● **Assigned task**: Retype, exactly as written, every line from the one containing "Viewport: 1568px width, 689px" through the last line of the records below, both included; skip the pictures.

● **Exercise data**:
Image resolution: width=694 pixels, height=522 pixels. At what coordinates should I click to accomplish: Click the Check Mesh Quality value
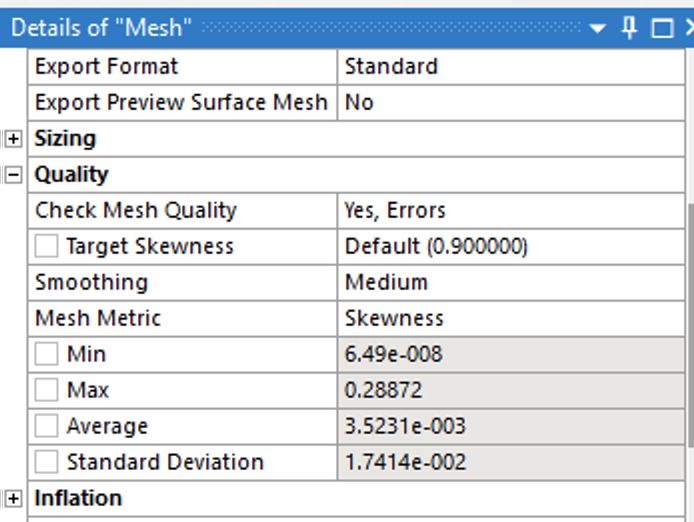coord(510,210)
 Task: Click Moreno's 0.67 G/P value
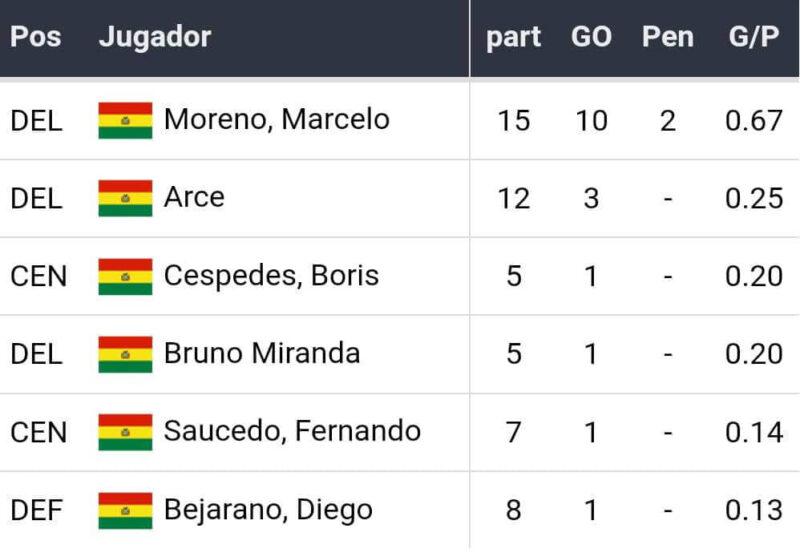point(754,121)
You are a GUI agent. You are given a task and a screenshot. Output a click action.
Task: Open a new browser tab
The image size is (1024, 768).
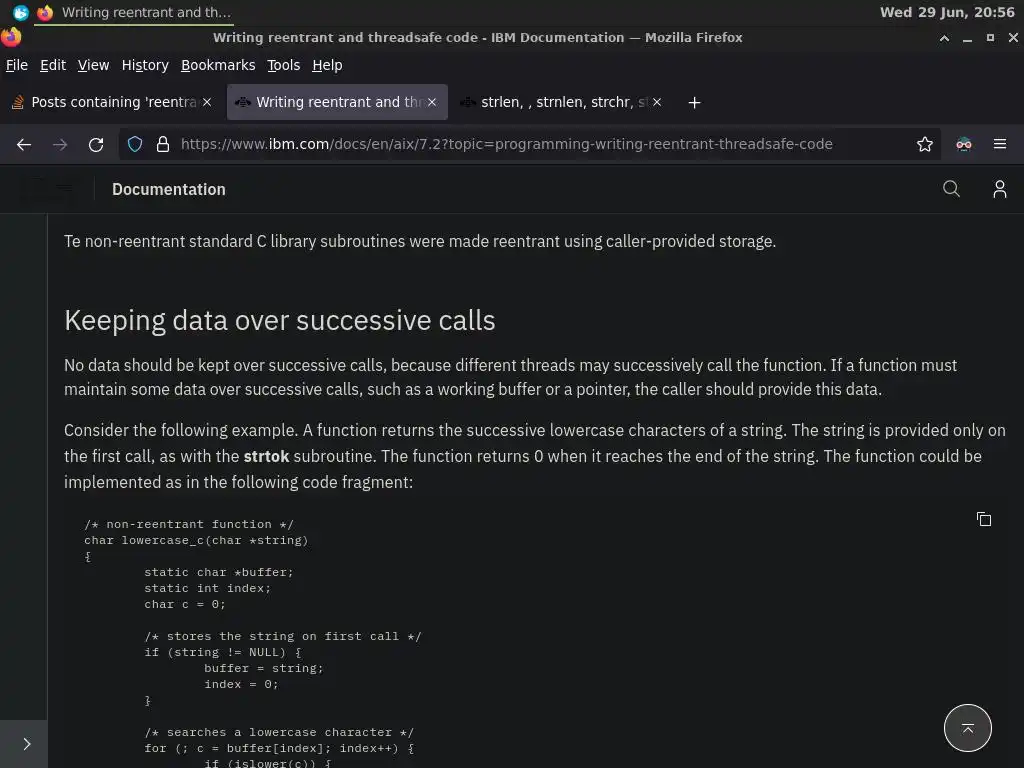coord(694,102)
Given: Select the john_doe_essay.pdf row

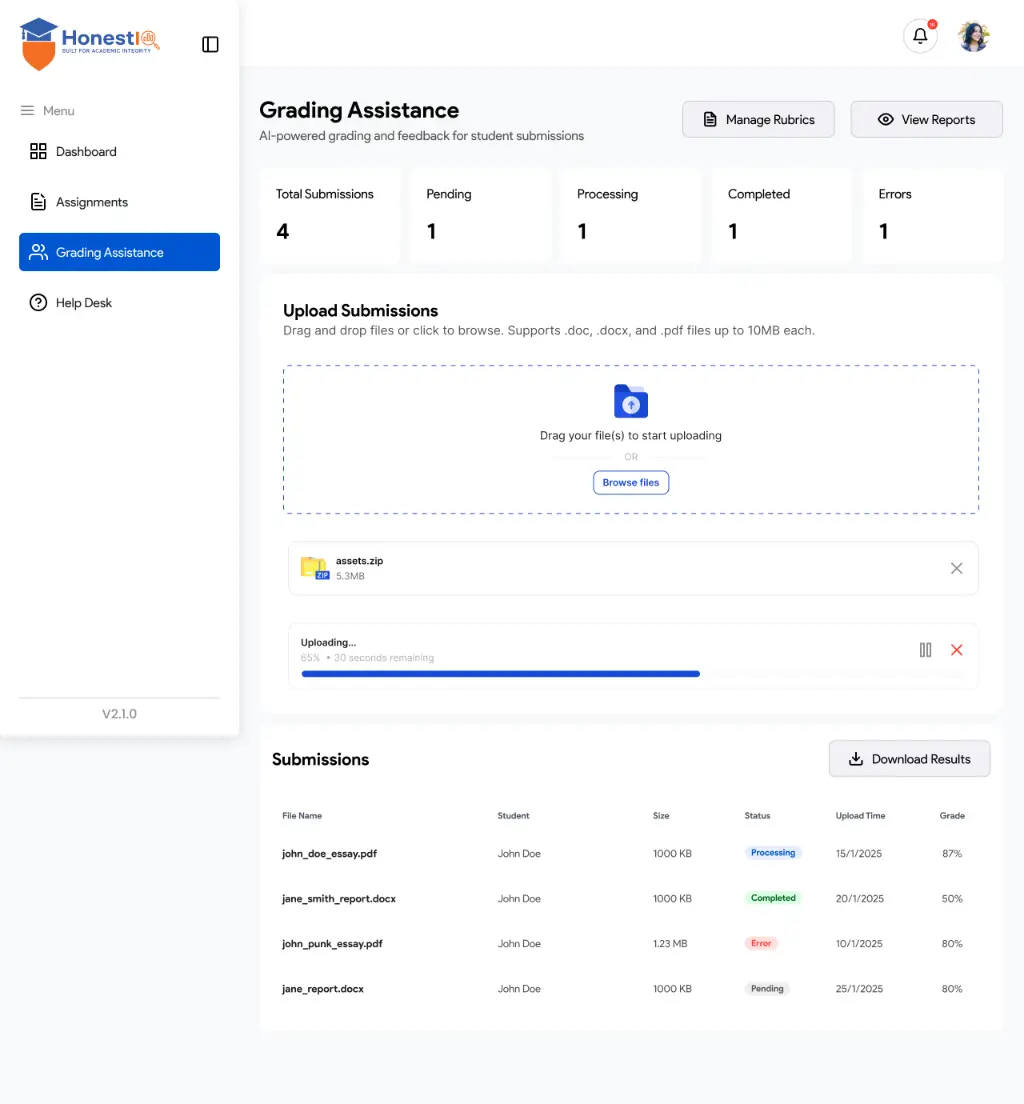Looking at the screenshot, I should (330, 854).
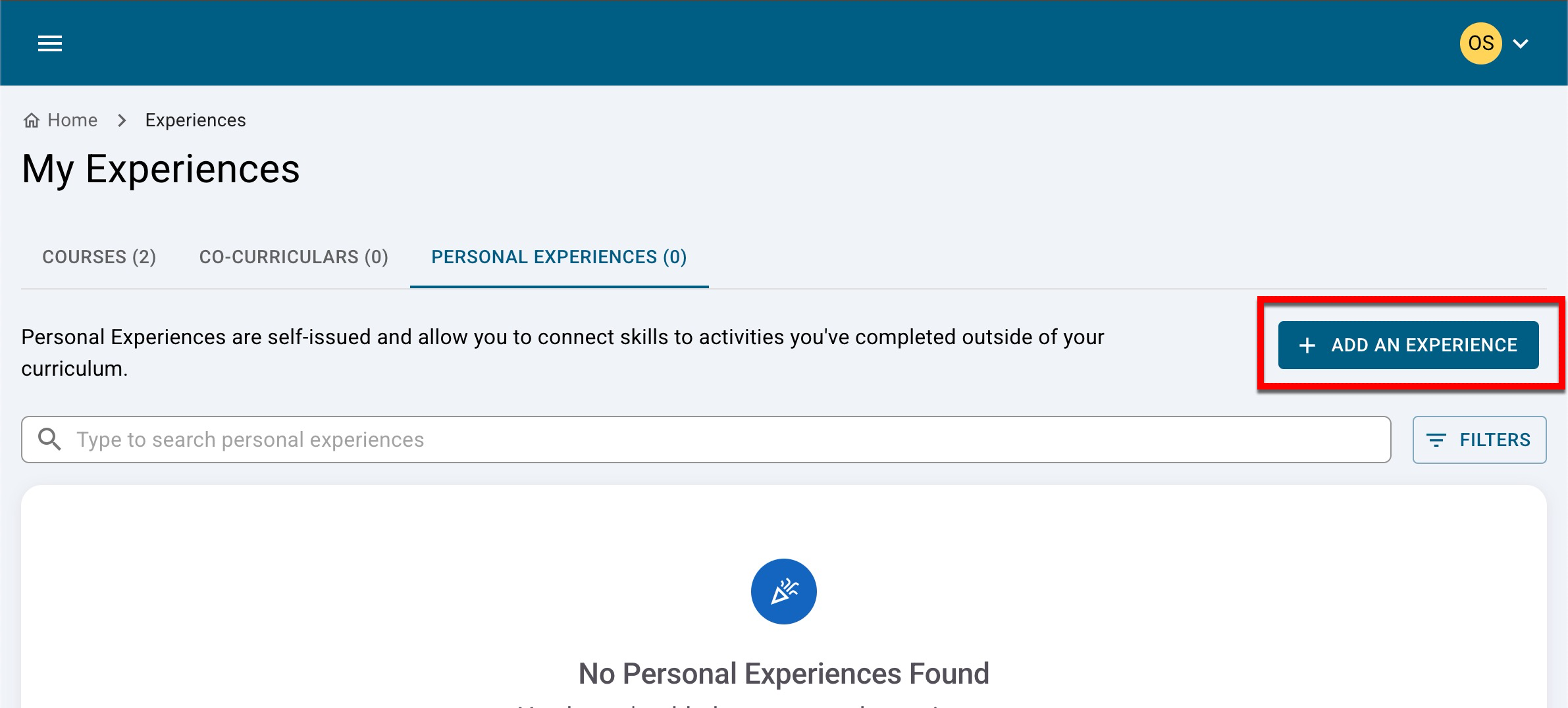Switch to the Courses (2) tab
The height and width of the screenshot is (708, 1568).
[x=99, y=257]
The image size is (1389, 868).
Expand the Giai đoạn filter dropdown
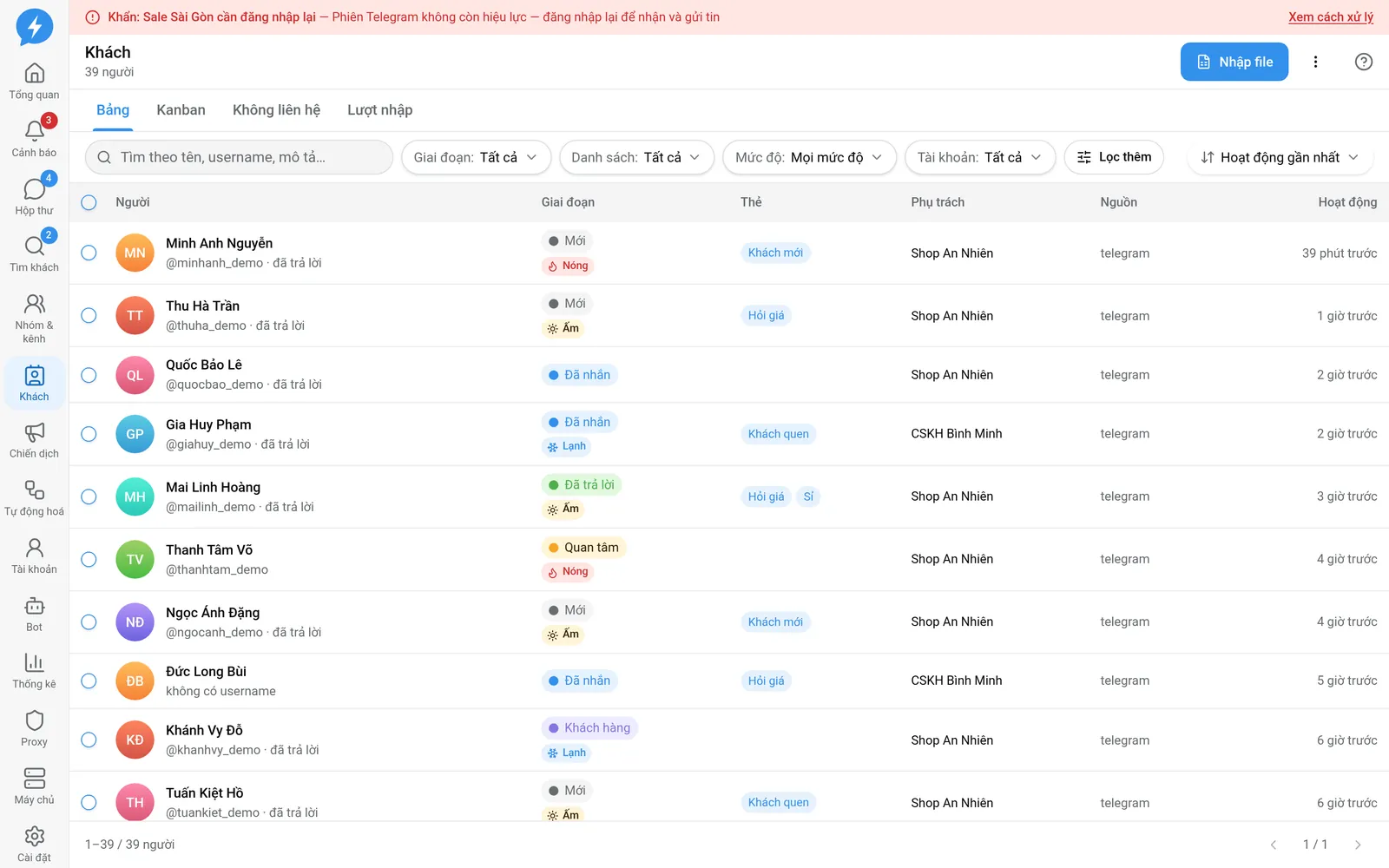476,157
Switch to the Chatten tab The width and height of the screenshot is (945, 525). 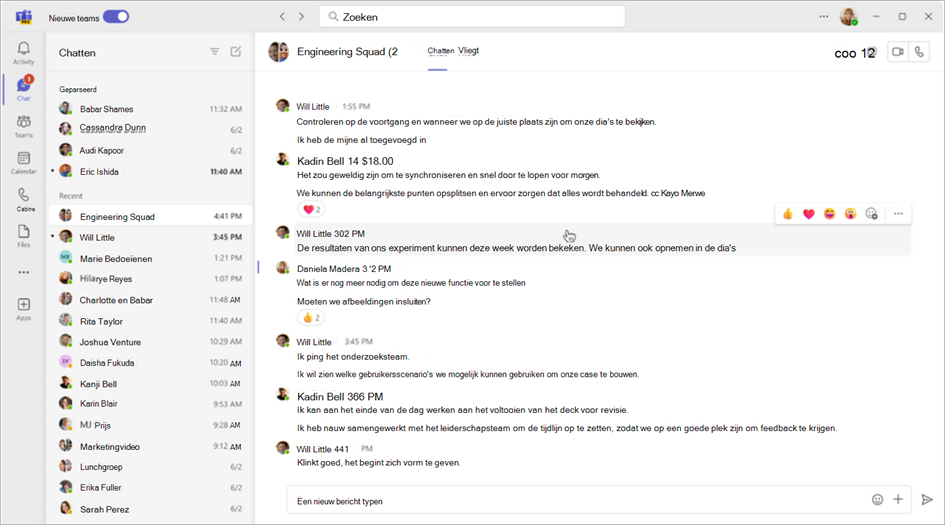point(440,51)
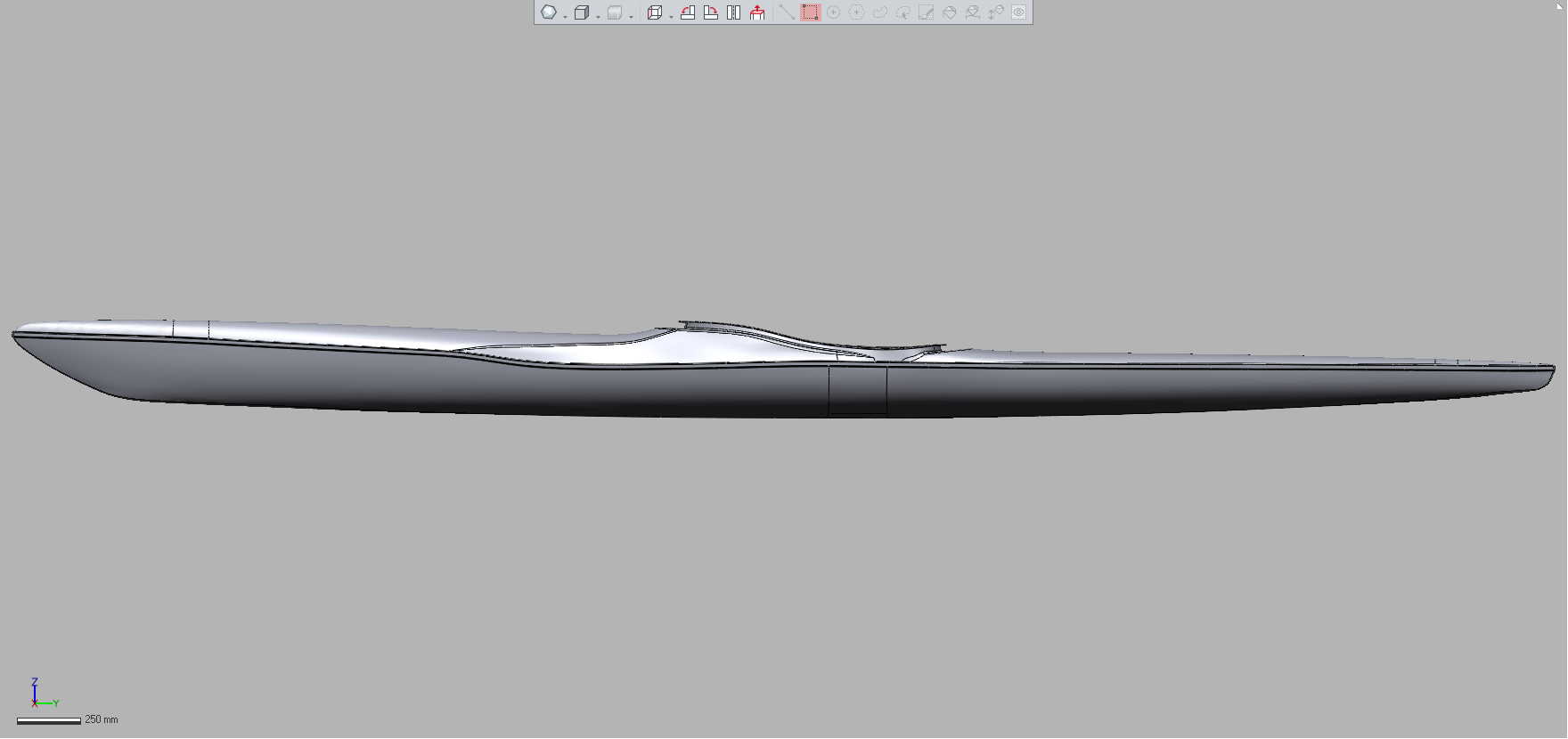Screen dimensions: 1568x739
Task: Click the polyhedron mesh display icon
Action: tap(549, 12)
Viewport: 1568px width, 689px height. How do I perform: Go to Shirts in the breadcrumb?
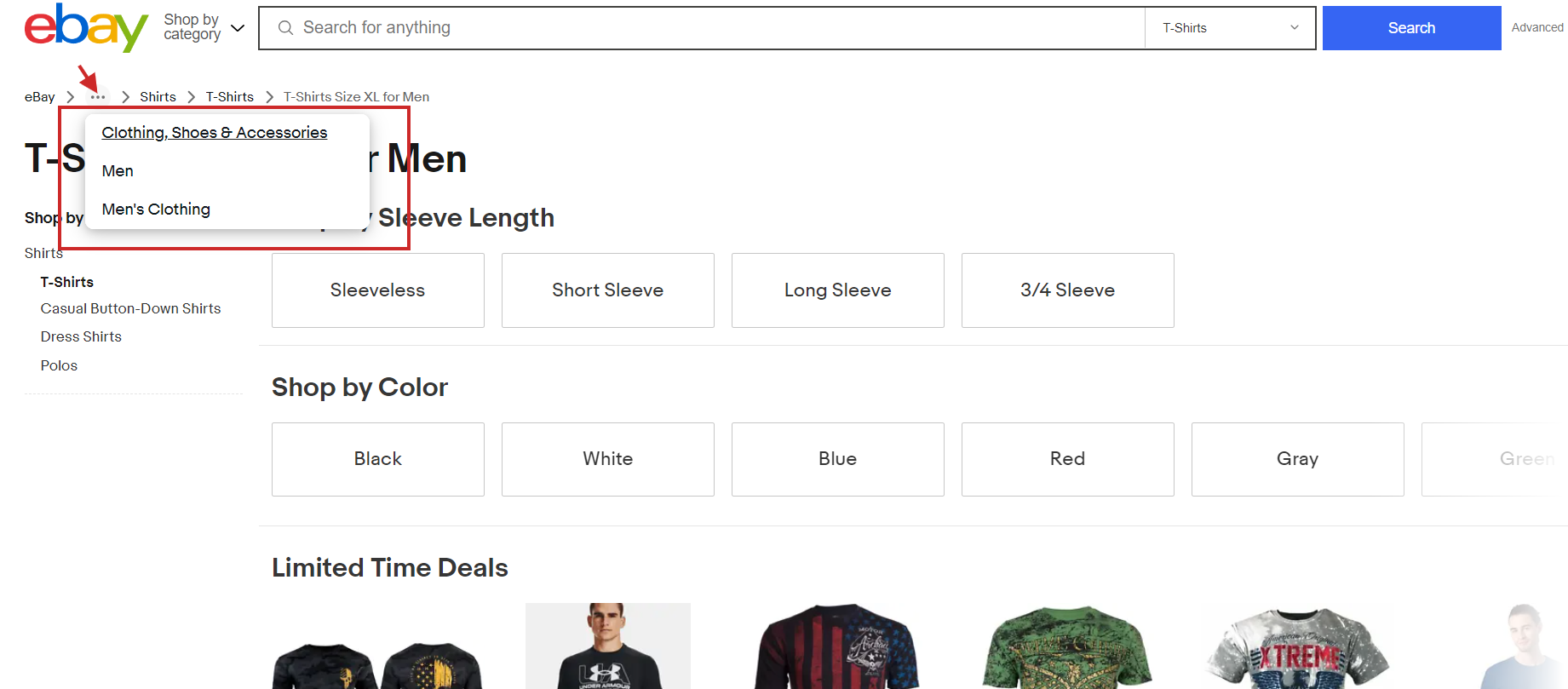point(158,97)
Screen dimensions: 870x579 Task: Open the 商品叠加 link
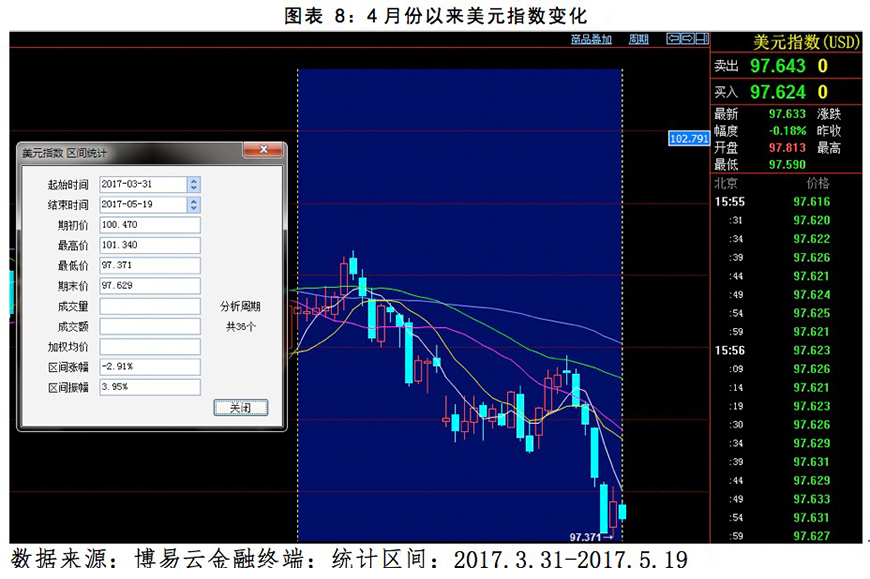[x=591, y=39]
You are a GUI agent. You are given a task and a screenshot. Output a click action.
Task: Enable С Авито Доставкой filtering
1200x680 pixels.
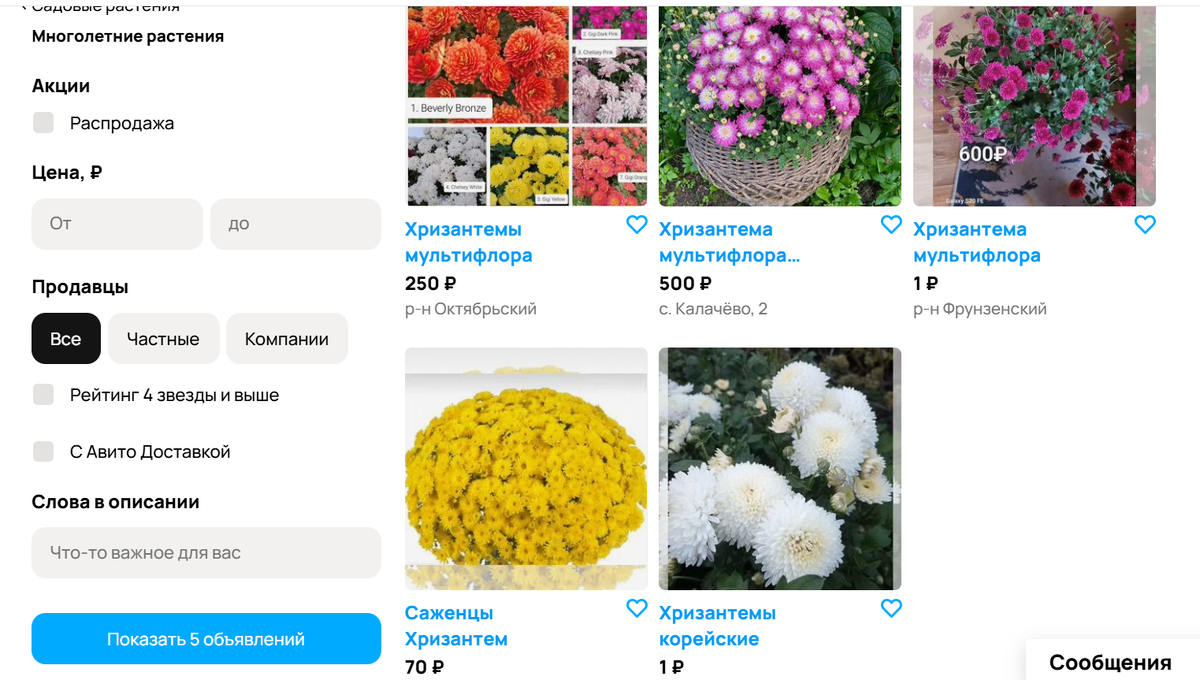point(43,451)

● **Answer to the problem**:
Viewport: 1568px width, 689px height. How do I perform: Go to Shirts in the breadcrumb?
point(158,97)
Screen dimensions: 870x579 Task: Open the 商品叠加 link
[x=591, y=39]
You are a GUI agent. You are given a task and a screenshot. Output a click action.
Task: Enable С Авито Доставкой filtering
1200x680 pixels.
point(43,451)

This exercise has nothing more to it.